● **What you will do**
Each entry has to be copied exactly, with nothing missed.

(Recorded data)
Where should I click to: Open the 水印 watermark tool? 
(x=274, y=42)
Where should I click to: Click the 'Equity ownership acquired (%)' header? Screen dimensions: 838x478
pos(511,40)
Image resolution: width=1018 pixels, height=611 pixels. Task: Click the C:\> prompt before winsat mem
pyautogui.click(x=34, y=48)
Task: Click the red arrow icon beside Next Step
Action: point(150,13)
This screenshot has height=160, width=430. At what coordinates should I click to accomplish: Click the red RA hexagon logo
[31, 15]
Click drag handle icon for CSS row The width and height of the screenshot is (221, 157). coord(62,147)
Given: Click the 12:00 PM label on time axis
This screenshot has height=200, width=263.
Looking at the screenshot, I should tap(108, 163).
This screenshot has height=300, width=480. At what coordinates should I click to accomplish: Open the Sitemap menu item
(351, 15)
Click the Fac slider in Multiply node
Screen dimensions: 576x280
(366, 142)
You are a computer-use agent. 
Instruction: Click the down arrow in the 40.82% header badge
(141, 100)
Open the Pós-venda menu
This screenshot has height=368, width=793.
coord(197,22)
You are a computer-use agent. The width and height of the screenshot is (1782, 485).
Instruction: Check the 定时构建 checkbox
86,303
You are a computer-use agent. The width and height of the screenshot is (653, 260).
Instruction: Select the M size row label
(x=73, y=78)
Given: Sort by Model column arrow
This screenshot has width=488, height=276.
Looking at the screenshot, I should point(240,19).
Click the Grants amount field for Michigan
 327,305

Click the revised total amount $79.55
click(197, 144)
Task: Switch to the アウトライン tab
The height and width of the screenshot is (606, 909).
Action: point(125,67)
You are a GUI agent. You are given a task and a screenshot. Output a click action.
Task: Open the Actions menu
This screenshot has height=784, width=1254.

● **Answer space**
Where should I click to: Open the 水印 watermark tool? 
(x=274, y=42)
Where should I click to: Click the 'Equity ownership acquired (%)' header? Screen dimensions: 838x478
pos(511,40)
Image resolution: width=1018 pixels, height=611 pixels. Task: Click the C:\> prompt before winsat mem
pyautogui.click(x=34, y=48)
Task: Click the red arrow icon beside Next Step
Action: point(150,13)
This screenshot has height=160, width=430. At what coordinates should I click to accomplish: Click the red RA hexagon logo
[31, 15]
Click drag handle icon for CSS row The width and height of the screenshot is (221, 157). coord(62,147)
Given: Click the 12:00 PM label on time axis
This screenshot has height=200, width=263.
Looking at the screenshot, I should tap(108, 163).
This screenshot has height=300, width=480. At what coordinates should I click to accomplish: Open the Sitemap menu item
(351, 15)
Click the Fac slider in Multiply node
Screen dimensions: 576x280
(366, 142)
You are a computer-use agent. 
Instruction: Click the down arrow in the 40.82% header badge
(141, 100)
Open the Pós-venda menu
This screenshot has height=368, width=793.
coord(197,22)
You are a computer-use agent. The width and height of the screenshot is (1782, 485).
Instruction: Check the 定时构建 checkbox
86,303
You are a computer-use agent. The width and height of the screenshot is (653, 260).
Instruction: Select the M size row label
(x=73, y=78)
Given: Sort by Model column arrow
This screenshot has width=488, height=276.
Looking at the screenshot, I should point(240,19).
Click the Grants amount field for Michigan
 327,305

Click the revised total amount $79.55
click(197, 144)
Task: Switch to the アウトライン tab
The height and width of the screenshot is (606, 909).
Action: point(125,67)
You are a GUI agent. You are given a task and a screenshot. Output a click action.
Task: Open the Actions menu
This screenshot has height=784, width=1254.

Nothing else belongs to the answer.